WRITTEN INSTRUCTION: Please copy word for word the lines between the one containing "Where should I" and the one containing "click(26, 105)", both included, and leave the pictures out.

RECORDS:
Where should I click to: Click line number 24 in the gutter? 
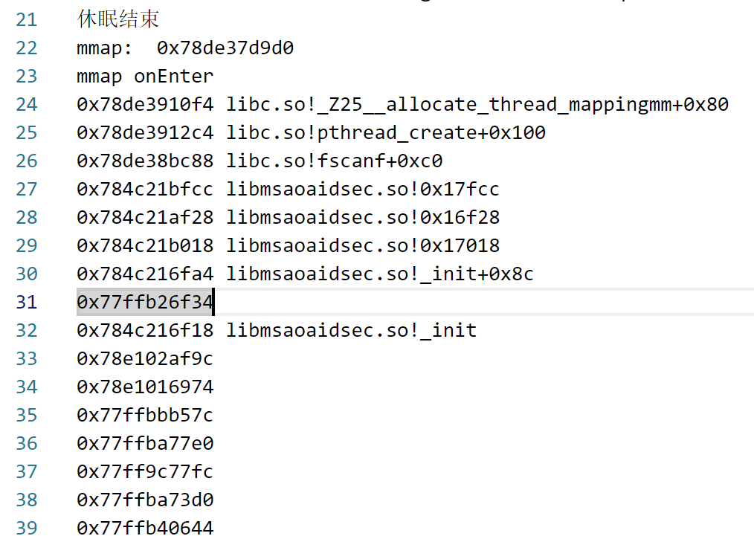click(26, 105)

==

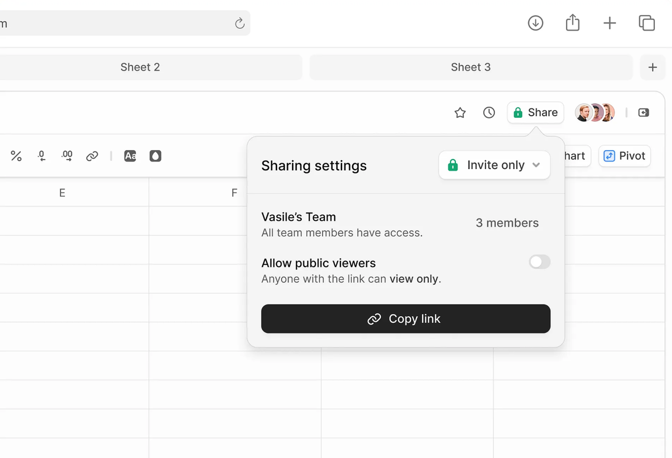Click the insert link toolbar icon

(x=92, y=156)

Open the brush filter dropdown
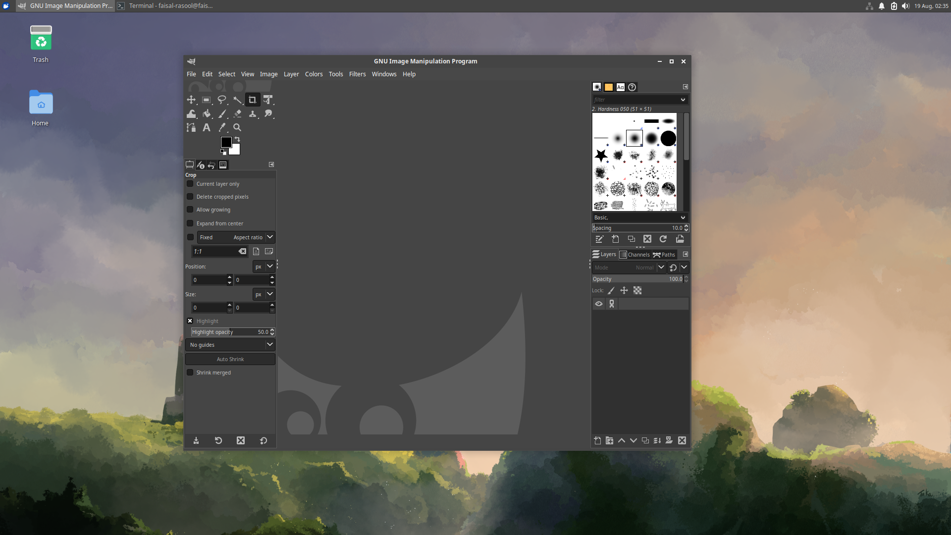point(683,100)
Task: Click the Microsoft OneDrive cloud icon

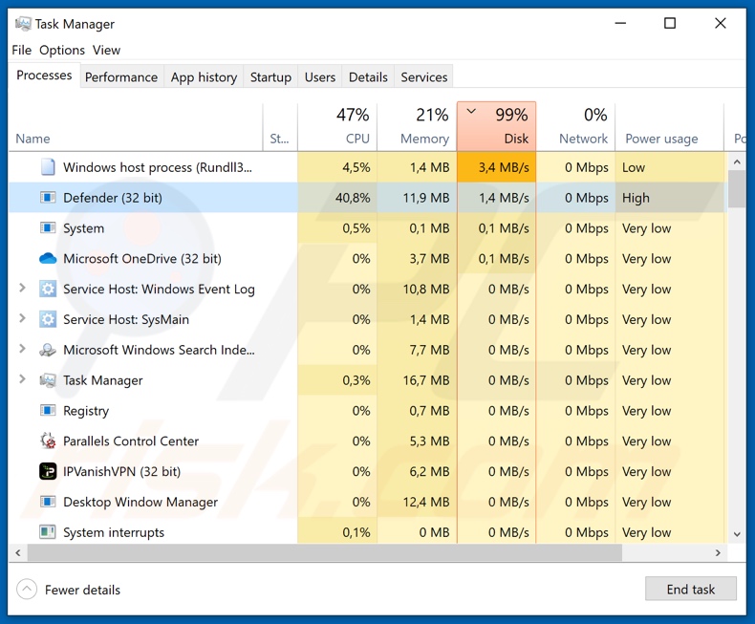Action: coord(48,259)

REPLY:
Where should I click to: Click line number 24 in the gutter? 
click(26, 105)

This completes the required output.